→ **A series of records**

- - -

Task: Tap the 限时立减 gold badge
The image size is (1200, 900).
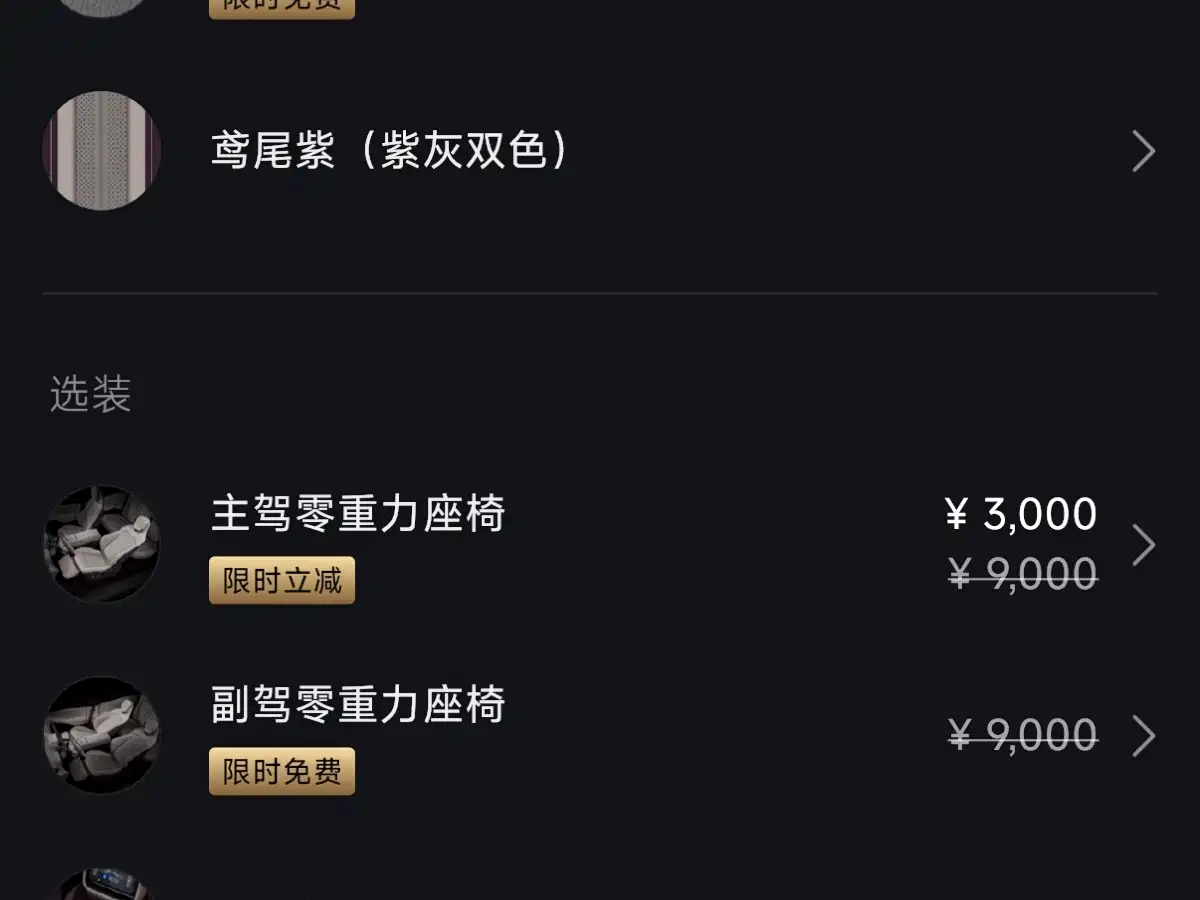Action: click(x=282, y=580)
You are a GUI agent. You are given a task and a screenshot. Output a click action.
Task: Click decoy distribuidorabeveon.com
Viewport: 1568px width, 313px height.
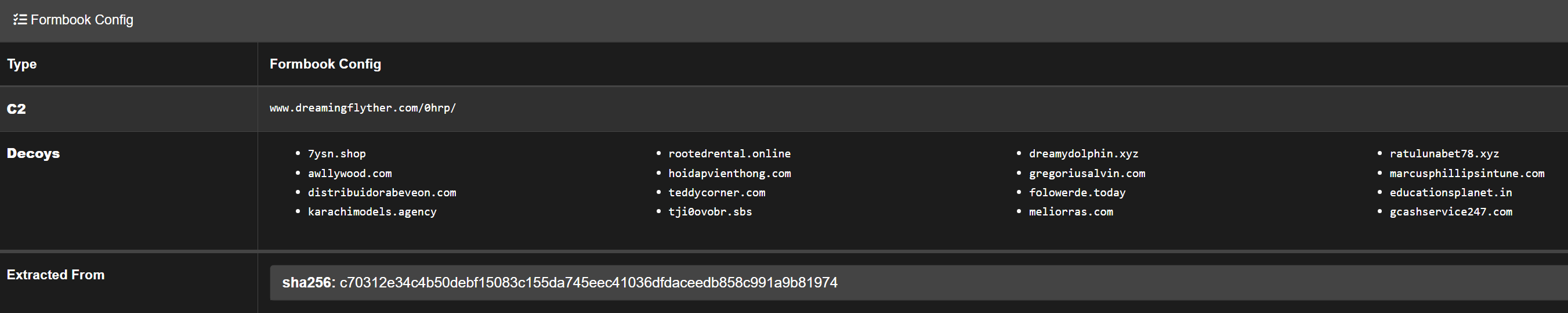(382, 192)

- - -

Express every line of the records above as a Markdown table with the columns "No." and "Text," numbering the rows and skipping any blank lines. Leave the pictures out of the table.

→ **ANSWER FOR THIS EXERCISE**
| No. | Text |
|---|---|
| 1 | Task: Tap the 限时立减 gold badge |
| 2 | The image size is (1200, 900). |
| 3 | Action: click(x=282, y=580) |
| 4 | You are a GUI agent. You are given a task and a screenshot. Output a click action. |
| 5 | Task: Click decoy distribuidorabeveon.com |
| 6 | Viewport: 1568px width, 313px height. |
| 7 | (382, 192) |